Once you find the line with "This screenshot has height=882, width=1372." in the entries below, return exactly every line from it through the line with "Click the red Record".

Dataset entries
####################

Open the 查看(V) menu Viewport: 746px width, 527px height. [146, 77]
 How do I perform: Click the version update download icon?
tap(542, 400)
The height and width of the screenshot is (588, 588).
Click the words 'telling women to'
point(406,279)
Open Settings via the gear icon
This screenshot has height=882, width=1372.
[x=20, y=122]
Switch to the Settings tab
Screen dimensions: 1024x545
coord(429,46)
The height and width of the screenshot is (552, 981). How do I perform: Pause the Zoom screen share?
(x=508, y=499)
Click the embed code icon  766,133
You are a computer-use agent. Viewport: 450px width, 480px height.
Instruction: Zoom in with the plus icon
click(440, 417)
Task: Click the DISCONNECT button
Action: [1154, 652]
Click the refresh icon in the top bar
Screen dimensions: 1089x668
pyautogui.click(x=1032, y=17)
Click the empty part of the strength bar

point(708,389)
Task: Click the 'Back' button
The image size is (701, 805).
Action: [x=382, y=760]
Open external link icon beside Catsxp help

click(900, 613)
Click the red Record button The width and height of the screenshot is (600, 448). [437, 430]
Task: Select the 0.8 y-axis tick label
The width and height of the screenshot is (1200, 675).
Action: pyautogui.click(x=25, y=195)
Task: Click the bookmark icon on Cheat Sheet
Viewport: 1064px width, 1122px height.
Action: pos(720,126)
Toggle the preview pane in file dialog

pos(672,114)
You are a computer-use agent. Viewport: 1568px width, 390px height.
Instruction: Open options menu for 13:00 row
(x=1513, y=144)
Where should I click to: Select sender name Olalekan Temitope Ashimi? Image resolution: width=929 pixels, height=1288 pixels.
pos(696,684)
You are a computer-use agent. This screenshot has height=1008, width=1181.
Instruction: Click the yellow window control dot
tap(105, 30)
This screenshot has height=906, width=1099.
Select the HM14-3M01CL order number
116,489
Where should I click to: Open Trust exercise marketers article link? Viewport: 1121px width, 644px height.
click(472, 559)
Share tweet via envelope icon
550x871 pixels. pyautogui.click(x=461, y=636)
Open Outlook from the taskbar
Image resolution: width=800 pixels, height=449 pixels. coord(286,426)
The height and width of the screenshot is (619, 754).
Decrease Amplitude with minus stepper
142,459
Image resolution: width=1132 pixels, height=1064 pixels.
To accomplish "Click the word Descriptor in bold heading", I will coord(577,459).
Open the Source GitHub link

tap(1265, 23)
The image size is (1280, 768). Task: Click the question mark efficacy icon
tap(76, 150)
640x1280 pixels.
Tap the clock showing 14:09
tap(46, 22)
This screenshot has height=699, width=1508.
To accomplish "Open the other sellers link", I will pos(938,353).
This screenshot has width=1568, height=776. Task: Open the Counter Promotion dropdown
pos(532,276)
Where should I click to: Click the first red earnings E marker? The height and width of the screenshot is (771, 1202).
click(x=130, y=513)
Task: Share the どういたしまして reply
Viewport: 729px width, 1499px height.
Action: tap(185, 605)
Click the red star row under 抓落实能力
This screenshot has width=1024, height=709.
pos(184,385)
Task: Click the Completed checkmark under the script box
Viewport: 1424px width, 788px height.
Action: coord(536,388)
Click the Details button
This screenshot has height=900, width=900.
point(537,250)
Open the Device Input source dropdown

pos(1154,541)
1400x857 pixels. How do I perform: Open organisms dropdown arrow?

####################

**Answer**
This screenshot has height=882, width=1372.
[x=20, y=122]
Switch to the Settings tab
Screen dimensions: 1024x545
coord(429,46)
The height and width of the screenshot is (552, 981). How do I perform: Pause the Zoom screen share?
(x=508, y=499)
Click the embed code icon  766,133
You are a computer-use agent. Viewport: 450px width, 480px height.
Instruction: Zoom in with the plus icon
click(440, 417)
Task: Click the DISCONNECT button
Action: [1154, 652]
Click the refresh icon in the top bar
Screen dimensions: 1089x668
pyautogui.click(x=1032, y=17)
Click the empty part of the strength bar

point(708,389)
Task: Click the 'Back' button
The image size is (701, 805).
Action: [x=382, y=760]
Open external link icon beside Catsxp help

click(900, 613)
Click the red Record button The width and height of the screenshot is (600, 448). [437, 430]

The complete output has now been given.